Après plus d’un mois de silence, la cathédrale de Notre-Dame de Paris retentit à nouveau de voix et de bruits de machines. Charpentiers, cordistes, menuisiers, grutiers, chercheurs ou encore maitres verriers sont progressivement revenus sur les lieux pour mesurer, calculer, observer, bâtir et imaginer. La route pour consolider la structure de la cathédrale est encore longue !

 

 

Le démontage de l’échafaudage, en préparation depuis près d’un an, a enfin débuté ce 8 juin. Ce mastodonte d’acier aux 40 000 pièces métalliques fondues constitue en effet toujours une menace pour l’édifice et son démontage conditionne la possibilité de démarrer la restauration de Notre-Dame. Il s’agit donc de le retirer, sans déstabiliser davantage la structure de la cathédrale, ni mettre en danger les hommes chargés de cette tâche délicate. Deux équipes de cinq cordistes se relaient actuellement tous les jours pour descendre au plus près des parties calcinées et découper, à l’aide de scies sabres, les tubes métalliques fondus les uns sur les autres. Les parties de l’échafaudage qui sont accessibles à l’aide d’une nacelle, elles, sont démontées par des échafaudeurs. Cette opération se poursuivra tout au long de l’été.

Une autre opération a commencé début juin : le déblaiement et l’inspection des voûtes de la nef et du chœur. La première étape est d’évacuer les bois calcinés et les éléments métalliques de la charpente et de la nef.

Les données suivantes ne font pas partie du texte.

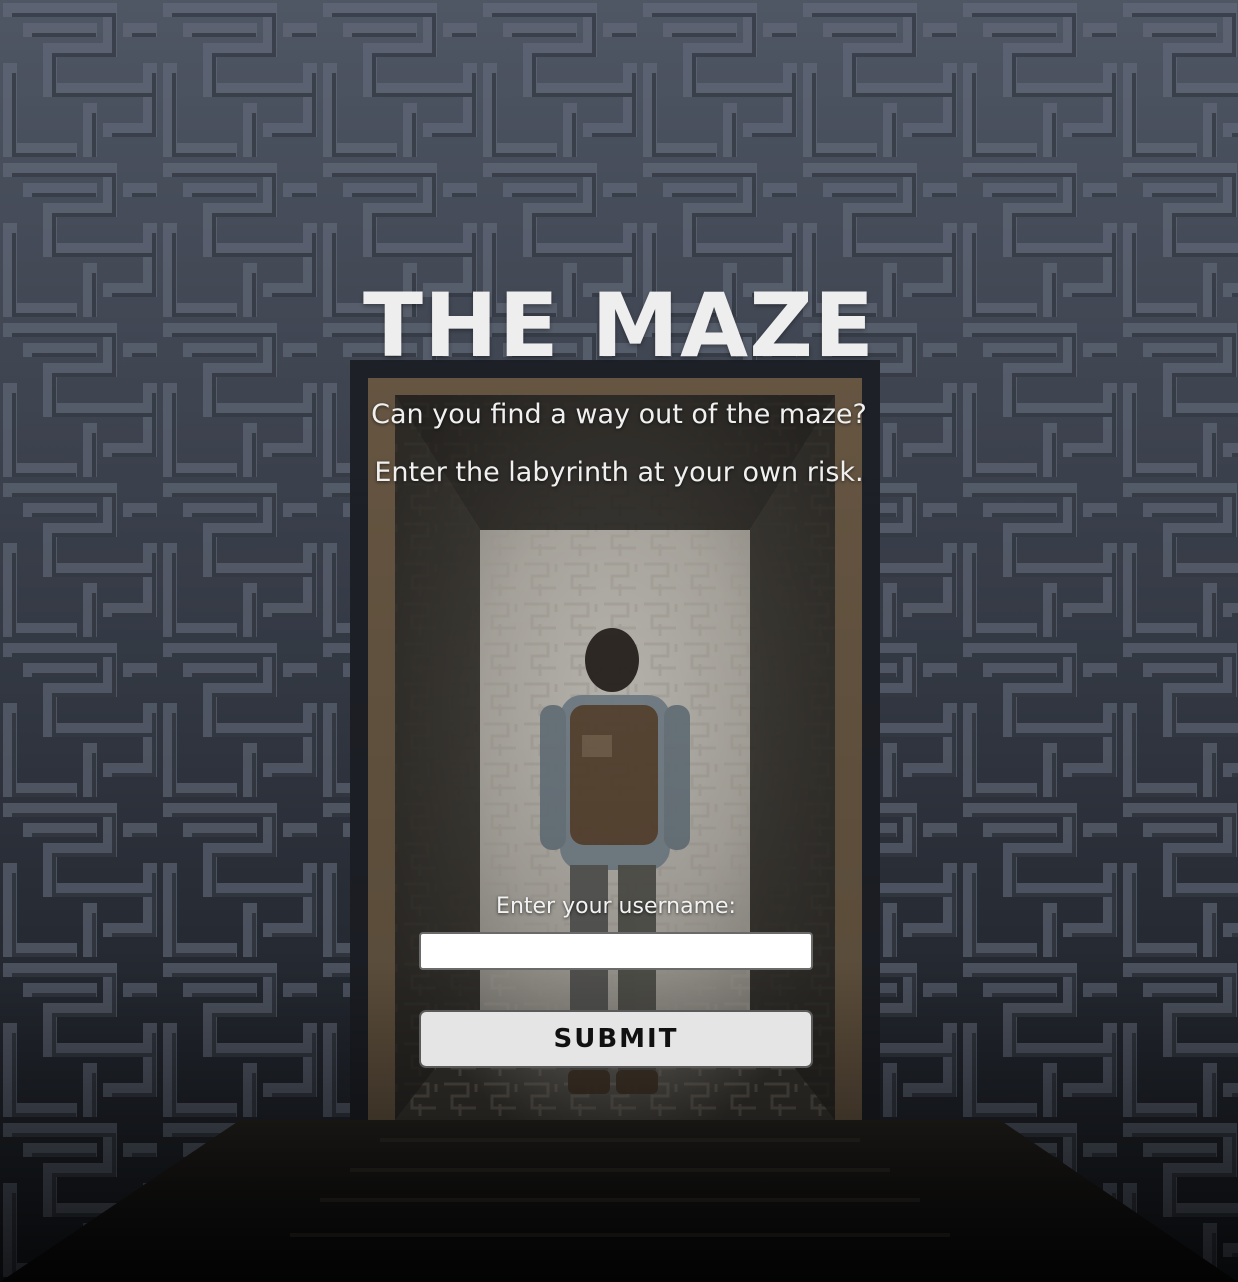  I want to click on submit-button: SUBMIT, so click(616, 1039).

Il sera ensuite possible d’examiner de près l’état des mortiers qui assurent les joints entre les pierres, afin de de savoir comment ils ont résisté aux très hautes températures, à l’eau et aux différents épisodes météorologiques depuis le 15 avril (fortes chaleurs de l’été, pluie, froid…).

S’il en est un qui a plutôt bien résisté, c’est l’orgue. Véritable miraculé de l’incendie, le grand orgue symphonique de Notre-Dame de Paris a échappé aux flammes, ainsi qu’aux litres d’eau déversés par les pompiers. Seul problème : les poussières et scories qui se sont répandues sur l’ensemble de l’instrument et qui nécessitent un nettoyage approfondi. Ses 8 000 tuyaux seront donc démontés un par un à partir de cet été. Quatre à cinq mois de travail seront requis pour cette opération.

L’orgue ne sera pas le seul à être dépoussiéré : un grand nettoyage de printemps, ou plutôt d’été, est prévu pour la cathédrale entière, dont l’intérieur va être totalement déblayé et décontaminé. Par ailleurs, un nettoyage test complet sur deux chapelles, Saint Ferdinand et Notre-Dame de Guadalupe a démarré début juillet afin de déterminer un protocole de restauration adapté et une planification des interventions.

Alors que la phase de sécurisation de la cathédrale se poursuit, l’heure des grands choix de restauration a déjà sonné. La Commission Nationale du Patrimoine et de l’Architecture qui s’est tenue le 9 juillet s’est prononcée pour une restauration à l’identique de la couverture et de la flèche. Une décision approuvée par le chef de l’Etat, qui a validé dans ses grandes lignes le projet présenté par l’architecte en chef Philippe Villeneuve. La possibilité d’un « geste architectural contemporain », un temps envisagée pour la flèche, est donc abandonnée au profit d’une restauration au plus proche de la version de Viollet-le-Duc. L’étude de diagnostic, attendue pour l’automne 2020, présentera les travaux à entreprendre, ainsi que les coûts et délais associés. C’est sur cette base que les cahiers des charges des consultations seront préparés en vue de finaliser les principaux marchés de travaux en 2021.